** GIVEN REQUEST **
Please copy out the interview passage on forest metaphors below word for word, from start to finish.

** READING TEXT **
──────────

A: A lot of this involves some creative practices, inviting people to work
with image, to work with metaphors, to take the metaphors they're using and ask
them to think carefully about well, what does that metaphor imply? If you take
the dominant metaphor for the forest right now, that the forest service has
used, as the forest as a farm, and you take people back through the development
of that metaphor and you say, "Gosh, the forest is a farm, do you think
that might be why the Forest Service is in the Department of Agriculture? Do you
think that might be why schools of forestry are in colleges of agriculture? Do
you think that might be why we talk about weed trees? OK, let's start with that
premise, the forest as a farm, what kind of farm is it? Is it a 19th century
family farm with rotating crops, holistic practices or is it major agro-business
in the mid-west with huge combines running across it? Oh!"
You invite
people to think through what that metaphor allows them to see and what it
doesn't allow them to see because every way of talking about the world is a way
of seeing and a way of not seeing reality. And very often it's what we're not
seeing that is the key to figuring out getting out of wherever we are. But you
have to see that you're not seeing it. So a lot of imagery, a lot of playing
with language, inviting people to try on new hats, not just positional hats
like, "you pretend you are the rancher, and you say rancher's
interests." It's more like let's look at the reality of the rancher's
world, let's play with the idea that if you're the rancher and you're trying to
manage for eco-system health what would you need to do differently, what
knowledge do you need that you don't have now, what information needs to happen
and how could we work towards a reality that includes ranchers as stewards of an
eco-system and can we create structures that would pay them to run fewer cattle
but to do eco system restoration work? Where does that happen? So what has to
happen is you really have to unlock creativity.

──────────

** SUPPLIED MATERIAL **
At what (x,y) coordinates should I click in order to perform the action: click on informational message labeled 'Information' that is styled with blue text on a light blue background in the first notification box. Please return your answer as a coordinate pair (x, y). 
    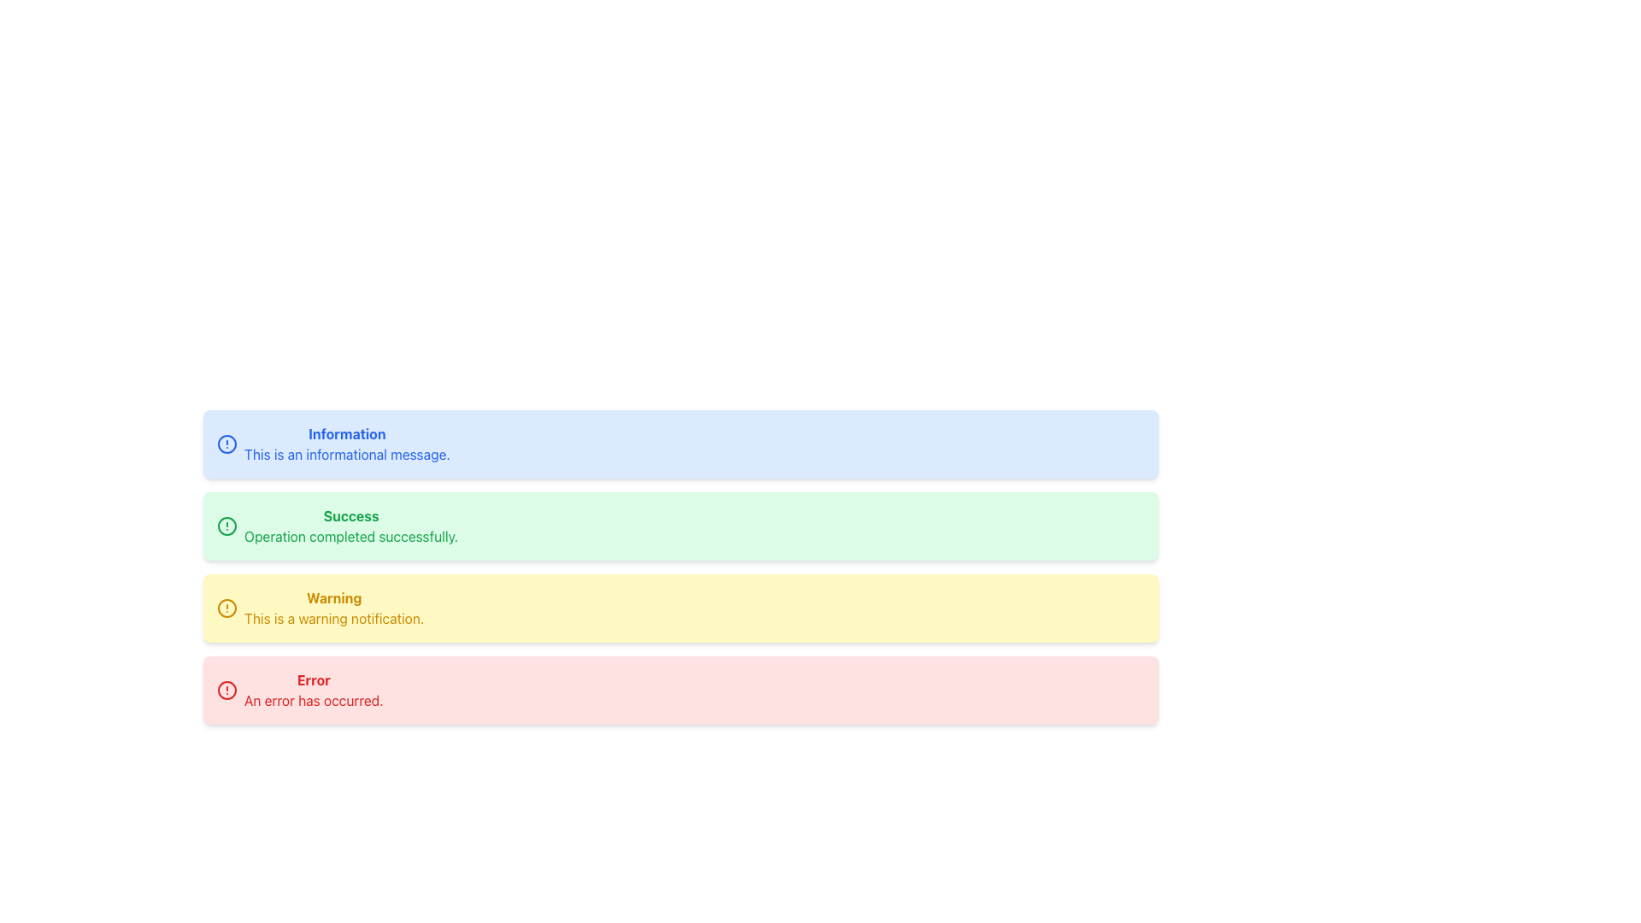
    Looking at the image, I should click on (346, 443). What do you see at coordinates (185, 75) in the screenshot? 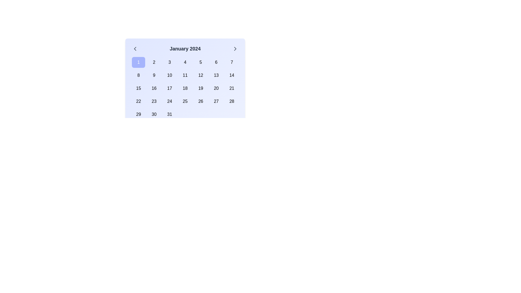
I see `the button labeled '11' with a light blue background located in the fourth column of the second row in a calendar-like grid` at bounding box center [185, 75].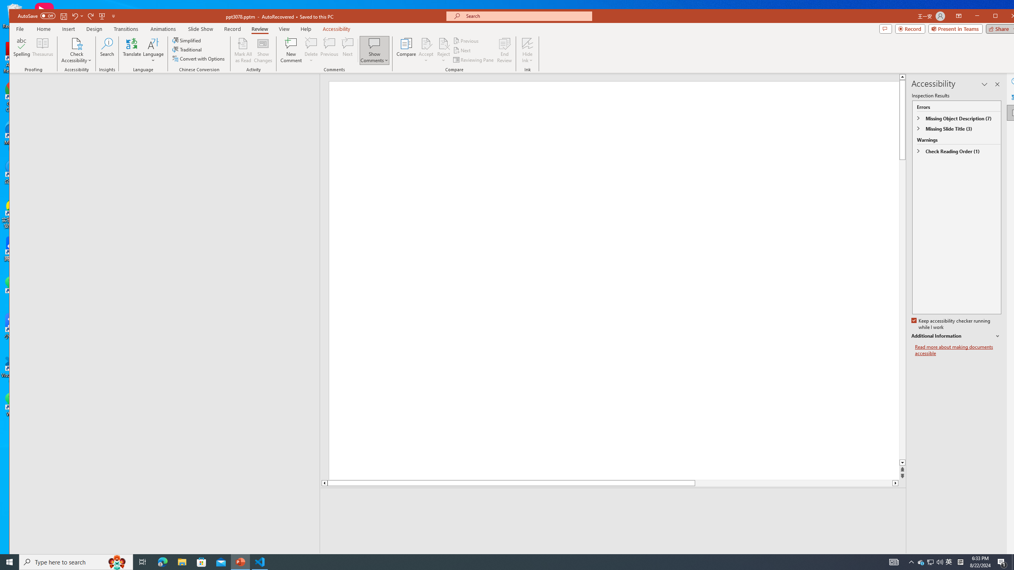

──────────

** THE ANSWER **
A: A lot of this involves some creative practices, inviting people to work
with image, to work with metaphors, to take the metaphors they're using and ask
them to think carefully about well, what does that metaphor imply? If you take
the dominant metaphor for the forest right now, that the forest service has
used, as the forest as a farm, and you take people back through the development
of that metaphor and you say, "Gosh, the forest is a farm, do you think
that might be why the Forest Service is in the Department of Agriculture? Do you
think that might be why schools of forestry are in colleges of agriculture? Do
you think that might be why we talk about weed trees? OK, let's start with that
premise, the forest as a farm, what kind of farm is it? Is it a 19th century
family farm with rotating crops, holistic practices or is it major agro-business
in the mid-west with huge combines running across it? Oh!"
You invite
people to think through what that metaphor allows them to see and what it
doesn't allow them to see because every way of talking about the world is a way
of seeing and a way of not seeing reality. And very often it's what we're not
seeing that is the key to figuring out getting out of wherever we are. But you
have to see that you're not seeing it. So a lot of imagery, a lot of playing
with language, inviting people to try on new hats, not just positional hats
like, "you pretend you are the rancher, and you say rancher's
interests." It's more like let's look at the reality of the rancher's
world, let's play with the idea that if you're the rancher and you're trying to
manage for eco-system health what would you need to do differently, what
knowledge do you need that you don't have now, what information needs to happen
and how could we work towards a reality that includes ranchers as stewards of an
eco-system and can we create structures that would pay them to run fewer cattle
but to do eco system restoration work? Where does that happen? So what has to
happen is you really have to unlock creativity.